§ **Work to be completed**:
Would you transcribe all of the data exactly, down to the last character?

=== Begin Enclosure ===

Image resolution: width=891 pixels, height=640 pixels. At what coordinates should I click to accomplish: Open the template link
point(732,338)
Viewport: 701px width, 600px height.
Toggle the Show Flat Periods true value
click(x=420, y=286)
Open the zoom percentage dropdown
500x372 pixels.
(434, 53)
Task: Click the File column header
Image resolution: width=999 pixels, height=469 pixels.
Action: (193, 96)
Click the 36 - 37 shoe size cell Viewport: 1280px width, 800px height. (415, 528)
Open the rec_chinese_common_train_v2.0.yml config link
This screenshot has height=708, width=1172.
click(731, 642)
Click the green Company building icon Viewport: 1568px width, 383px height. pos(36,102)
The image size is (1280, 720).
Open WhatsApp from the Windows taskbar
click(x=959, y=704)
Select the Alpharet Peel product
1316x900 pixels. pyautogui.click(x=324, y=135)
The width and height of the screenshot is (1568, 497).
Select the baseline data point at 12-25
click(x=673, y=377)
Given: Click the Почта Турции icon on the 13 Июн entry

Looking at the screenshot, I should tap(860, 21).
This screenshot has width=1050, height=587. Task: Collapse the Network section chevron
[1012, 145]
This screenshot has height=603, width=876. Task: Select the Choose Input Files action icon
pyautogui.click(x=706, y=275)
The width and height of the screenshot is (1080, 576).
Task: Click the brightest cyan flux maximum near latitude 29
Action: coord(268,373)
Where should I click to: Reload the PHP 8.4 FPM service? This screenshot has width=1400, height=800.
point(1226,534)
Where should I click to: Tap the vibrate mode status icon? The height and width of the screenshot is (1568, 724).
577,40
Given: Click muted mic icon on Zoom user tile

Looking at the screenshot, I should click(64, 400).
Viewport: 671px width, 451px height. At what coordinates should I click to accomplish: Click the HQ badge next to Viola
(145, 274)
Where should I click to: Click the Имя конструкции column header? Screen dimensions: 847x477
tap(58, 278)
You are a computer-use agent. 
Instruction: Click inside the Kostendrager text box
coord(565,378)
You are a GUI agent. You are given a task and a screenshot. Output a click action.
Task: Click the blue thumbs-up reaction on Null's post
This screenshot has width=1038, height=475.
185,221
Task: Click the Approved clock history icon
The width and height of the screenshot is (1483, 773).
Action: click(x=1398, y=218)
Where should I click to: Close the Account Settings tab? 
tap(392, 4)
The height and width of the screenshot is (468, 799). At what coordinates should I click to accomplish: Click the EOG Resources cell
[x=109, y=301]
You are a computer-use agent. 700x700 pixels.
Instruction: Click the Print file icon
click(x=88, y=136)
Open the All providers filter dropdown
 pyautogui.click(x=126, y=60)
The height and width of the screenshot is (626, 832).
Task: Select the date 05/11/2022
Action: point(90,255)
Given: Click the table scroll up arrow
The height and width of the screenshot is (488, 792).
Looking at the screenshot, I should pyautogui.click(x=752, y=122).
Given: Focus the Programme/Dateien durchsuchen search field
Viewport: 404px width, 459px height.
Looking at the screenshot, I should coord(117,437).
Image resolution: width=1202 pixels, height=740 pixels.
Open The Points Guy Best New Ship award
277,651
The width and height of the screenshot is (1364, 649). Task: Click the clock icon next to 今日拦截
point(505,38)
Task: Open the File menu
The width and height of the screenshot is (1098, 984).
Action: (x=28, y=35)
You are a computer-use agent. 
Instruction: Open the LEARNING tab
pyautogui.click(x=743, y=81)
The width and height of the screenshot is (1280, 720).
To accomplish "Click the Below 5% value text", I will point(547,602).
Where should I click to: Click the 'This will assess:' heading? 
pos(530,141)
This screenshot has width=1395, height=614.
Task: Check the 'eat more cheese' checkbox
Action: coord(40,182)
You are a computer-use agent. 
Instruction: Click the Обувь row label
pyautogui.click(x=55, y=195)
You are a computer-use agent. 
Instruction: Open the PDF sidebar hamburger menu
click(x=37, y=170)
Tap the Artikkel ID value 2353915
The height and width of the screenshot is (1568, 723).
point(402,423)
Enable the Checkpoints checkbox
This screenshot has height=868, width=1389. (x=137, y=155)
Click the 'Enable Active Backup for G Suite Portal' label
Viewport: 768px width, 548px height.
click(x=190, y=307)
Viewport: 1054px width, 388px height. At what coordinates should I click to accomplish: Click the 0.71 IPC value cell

=== End Enclosure ===

§ **Response area**:
Image resolution: width=891 pixels, height=640 pixels. At what coordinates should I click to accomplish: Open the template link
point(732,338)
Viewport: 701px width, 600px height.
Toggle the Show Flat Periods true value
click(x=420, y=286)
Open the zoom percentage dropdown
500x372 pixels.
(434, 53)
Task: Click the File column header
Image resolution: width=999 pixels, height=469 pixels.
Action: (193, 96)
Click the 36 - 37 shoe size cell Viewport: 1280px width, 800px height. (415, 528)
Open the rec_chinese_common_train_v2.0.yml config link
This screenshot has height=708, width=1172.
click(731, 642)
Click the green Company building icon Viewport: 1568px width, 383px height. pos(36,102)
The image size is (1280, 720).
Open WhatsApp from the Windows taskbar
click(x=959, y=704)
Select the Alpharet Peel product
1316x900 pixels. pyautogui.click(x=324, y=135)
The width and height of the screenshot is (1568, 497).
Select the baseline data point at 12-25
click(x=673, y=377)
Given: Click the Почта Турции icon on the 13 Июн entry

Looking at the screenshot, I should tap(860, 21).
This screenshot has width=1050, height=587. Task: Collapse the Network section chevron
[1012, 145]
This screenshot has height=603, width=876. Task: Select the Choose Input Files action icon
pyautogui.click(x=706, y=275)
The width and height of the screenshot is (1080, 576).
Task: Click the brightest cyan flux maximum near latitude 29
Action: coord(268,373)
Where should I click to: Reload the PHP 8.4 FPM service? This screenshot has width=1400, height=800.
point(1226,534)
Where should I click to: Tap the vibrate mode status icon? The height and width of the screenshot is (1568, 724).
577,40
Given: Click muted mic icon on Zoom user tile

Looking at the screenshot, I should click(64, 400).
Viewport: 671px width, 451px height. At what coordinates should I click to accomplish: Click the HQ badge next to Viola
(145, 274)
Where should I click to: Click the Имя конструкции column header? Screen dimensions: 847x477
tap(58, 278)
You are a computer-use agent. 
Instruction: Click inside the Kostendrager text box
coord(565,378)
You are a GUI agent. You are given a task and a screenshot. Output a click action.
Task: Click the blue thumbs-up reaction on Null's post
This screenshot has width=1038, height=475.
185,221
Task: Click the Approved clock history icon
The width and height of the screenshot is (1483, 773).
Action: click(x=1398, y=218)
Where should I click to: Close the Account Settings tab? 
tap(392, 4)
The height and width of the screenshot is (468, 799). At what coordinates should I click to accomplish: Click the EOG Resources cell
[x=109, y=301]
You are a computer-use agent. 700x700 pixels.
Instruction: Click the Print file icon
click(x=88, y=136)
Open the All providers filter dropdown
 pyautogui.click(x=126, y=60)
The height and width of the screenshot is (626, 832).
Task: Select the date 05/11/2022
Action: point(90,255)
Given: Click the table scroll up arrow
The height and width of the screenshot is (488, 792).
Looking at the screenshot, I should pyautogui.click(x=752, y=122).
Given: Focus the Programme/Dateien durchsuchen search field
Viewport: 404px width, 459px height.
Looking at the screenshot, I should coord(117,437).
Image resolution: width=1202 pixels, height=740 pixels.
Open The Points Guy Best New Ship award
277,651
The width and height of the screenshot is (1364, 649). Task: Click the clock icon next to 今日拦截
point(505,38)
Task: Open the File menu
The width and height of the screenshot is (1098, 984).
Action: (x=28, y=35)
You are a computer-use agent. 
Instruction: Open the LEARNING tab
pyautogui.click(x=743, y=81)
The width and height of the screenshot is (1280, 720).
To accomplish "Click the Below 5% value text", I will point(547,602).
Where should I click to: Click the 'This will assess:' heading? 
pos(530,141)
This screenshot has width=1395, height=614.
Task: Check the 'eat more cheese' checkbox
Action: coord(40,182)
You are a computer-use agent. 
Instruction: Click the Обувь row label
pyautogui.click(x=55, y=195)
You are a computer-use agent. 
Instruction: Open the PDF sidebar hamburger menu
click(x=37, y=170)
Tap the Artikkel ID value 2353915
The height and width of the screenshot is (1568, 723).
point(402,423)
Enable the Checkpoints checkbox
This screenshot has height=868, width=1389. (x=137, y=155)
Click the 'Enable Active Backup for G Suite Portal' label
Viewport: 768px width, 548px height.
click(x=190, y=307)
Viewport: 1054px width, 388px height. At what coordinates should I click to accomplish: Click the 0.71 IPC value cell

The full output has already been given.